[TIP] Randomizing test order with nose

Thu Apr 23 08:32:33 PDT 2009

Douglas Philips wrote:
 > On or about 2009 Apr 22, at 6:36 PM, Scott David Daniels indited:
 >> There, the simple expedient of subclassing Random by attaching a 
 >> counter to the root pseudo-random number generator meant that you
 >> could characterize your position in the random number sequence as
 >> (_seed, _calls).
 > ... in previous versions of our attempts to make the PRNG reproducible
 > we used a counter (and manually  called random() to catch up). It was
 > very tricky to make sure everyone  had pulled in the right version of
 > the instrumented random.
 > Had we planned for that up front we could have forced the bottleneck
 > necessary. Instead we've found it was just must simpler to seed the
 > PRNG to captured and known value, when needed....

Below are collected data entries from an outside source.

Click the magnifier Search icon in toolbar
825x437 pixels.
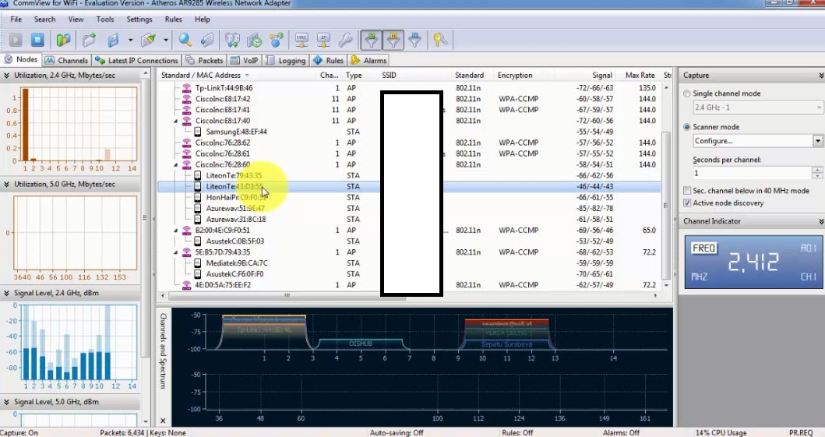click(185, 39)
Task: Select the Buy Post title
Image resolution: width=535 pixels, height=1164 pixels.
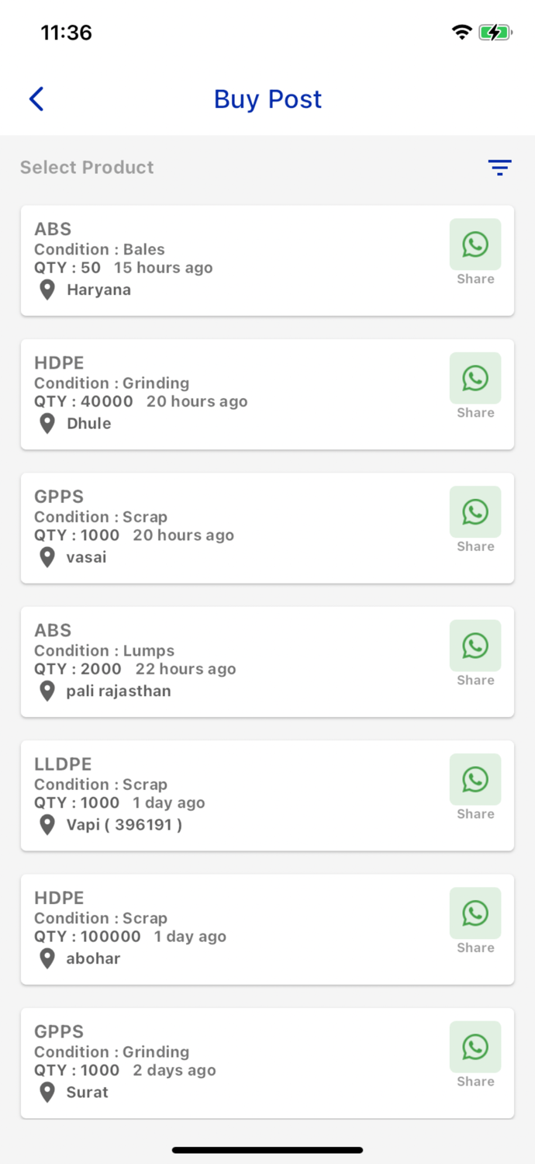Action: point(268,99)
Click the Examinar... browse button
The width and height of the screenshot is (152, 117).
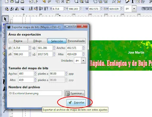75,93
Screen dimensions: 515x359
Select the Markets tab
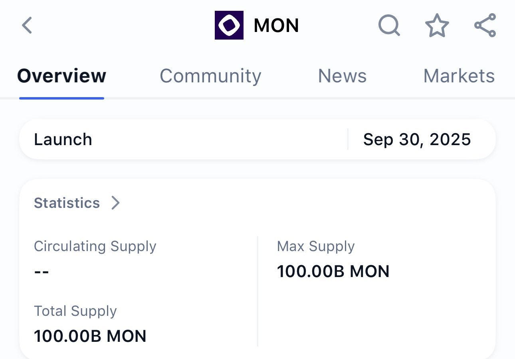click(x=458, y=76)
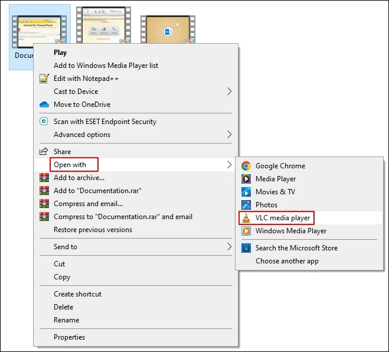389x352 pixels.
Task: Choose Add to Windows Media Player list
Action: point(106,66)
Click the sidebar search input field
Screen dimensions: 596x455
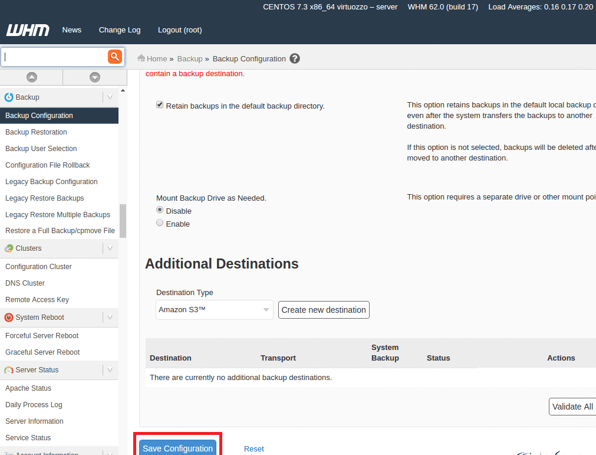[x=54, y=57]
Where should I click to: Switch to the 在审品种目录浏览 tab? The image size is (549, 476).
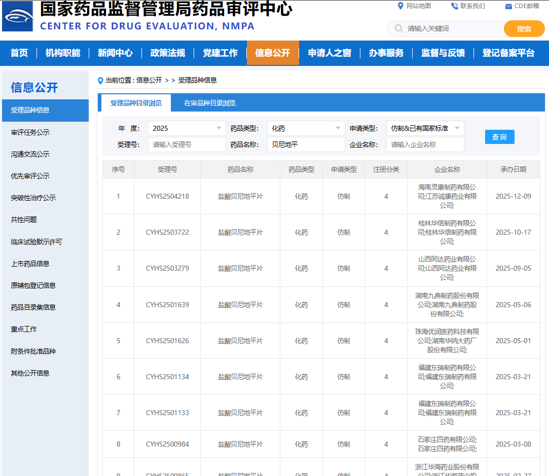[209, 103]
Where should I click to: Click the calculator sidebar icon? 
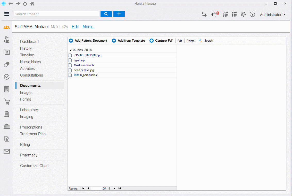click(7, 89)
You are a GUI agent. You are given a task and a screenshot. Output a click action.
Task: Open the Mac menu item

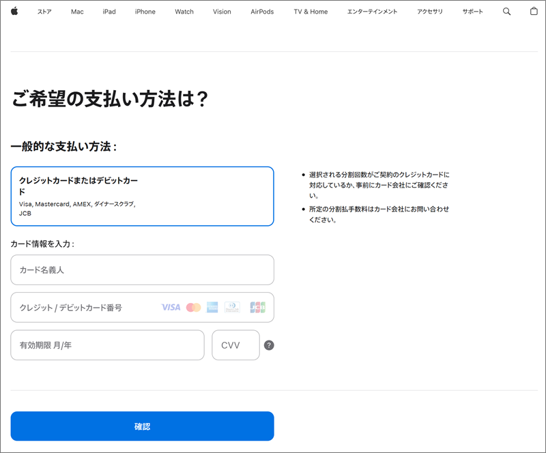pyautogui.click(x=77, y=12)
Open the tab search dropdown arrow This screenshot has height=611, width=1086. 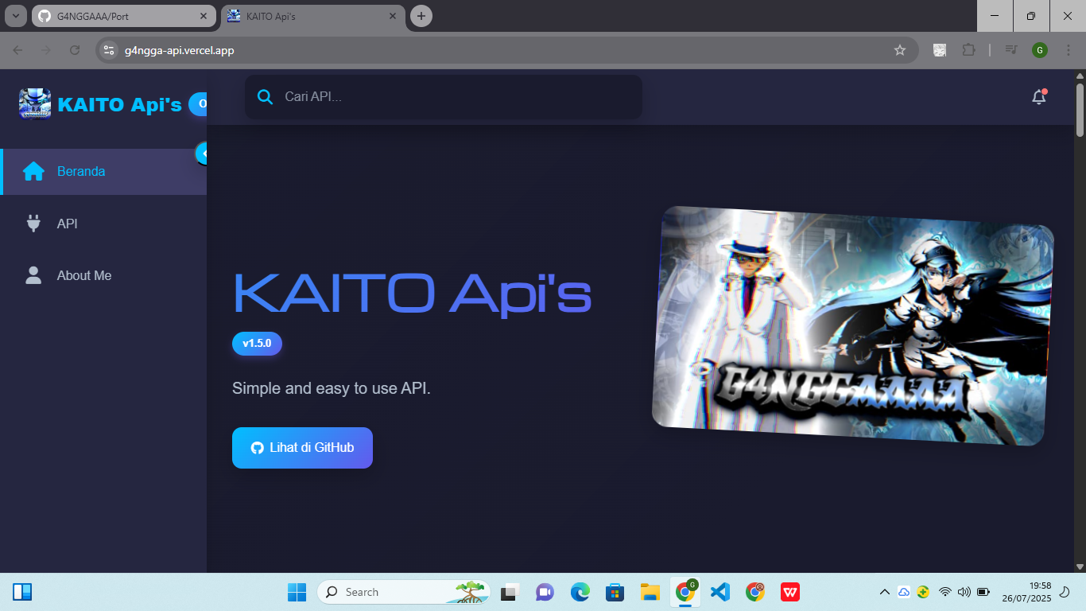pos(14,16)
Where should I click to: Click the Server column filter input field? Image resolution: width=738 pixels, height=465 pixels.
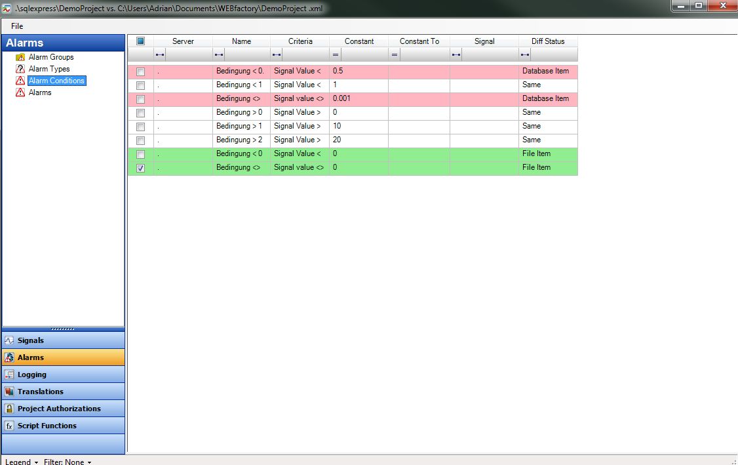pyautogui.click(x=187, y=54)
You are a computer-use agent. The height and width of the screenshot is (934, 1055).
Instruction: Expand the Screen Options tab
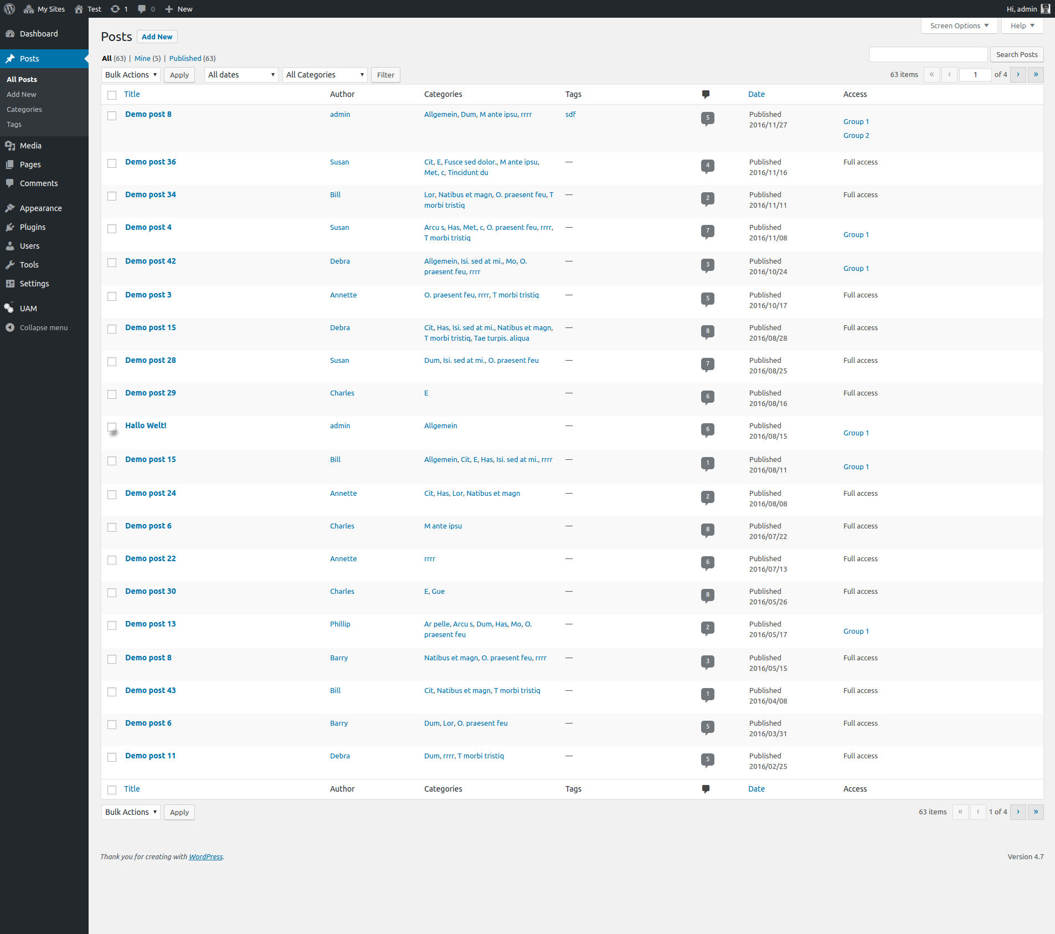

OK, I agree the choke point is a good idea.  However, I ran off
and read the random module, and if you can accept a large state,
you can certainly use .getstate() and .setstate().  The states are
large, so you really want to store them somewhere, rather than retype
them (the advantage of the counter -- it can actually be retyped).

We might ask for a couple of methods on Random: _ss_ = .get_small_state()
and .set_small_state(_ss_), or even .setstate(_ss) where the consideration
is not speed of extraction/setting, but compactness of state.  Such a method
might work as the counter does, but would allow the module to do other 
things
like a mixed counter systems which counts block-recalcs and advances-within-
block. 

I am thinking this use case has not been considered for the random module;
perhaps I should bring it up on python-dev.  If anyone else thinks so, 
let me
know and I'll bring it up there.  Otherwise I'll figure (as I have before)
that it is just my itch, and I might as well scratch it myself.

 > Test reproducibility is crucial when debugging large systems. I'm not 
 > sure it is of much, if any, use for strict unit-test scope testing.

As long as your unit tests do not random sample an input universe, you
are correct.  My former lead and I would argue about this for fun.  Of
course, you and he are both wrong, and I am right :-).  I know, for example,
that Xerox distributes its employee directory under control of a random
number generator, and, by that expedient, manages to keep the data more
effectively up to date.  Similarly, ethernet cannot effectively work 
without
randomization.

--Scott David Daniels
Scott.Daniels at Acm.Org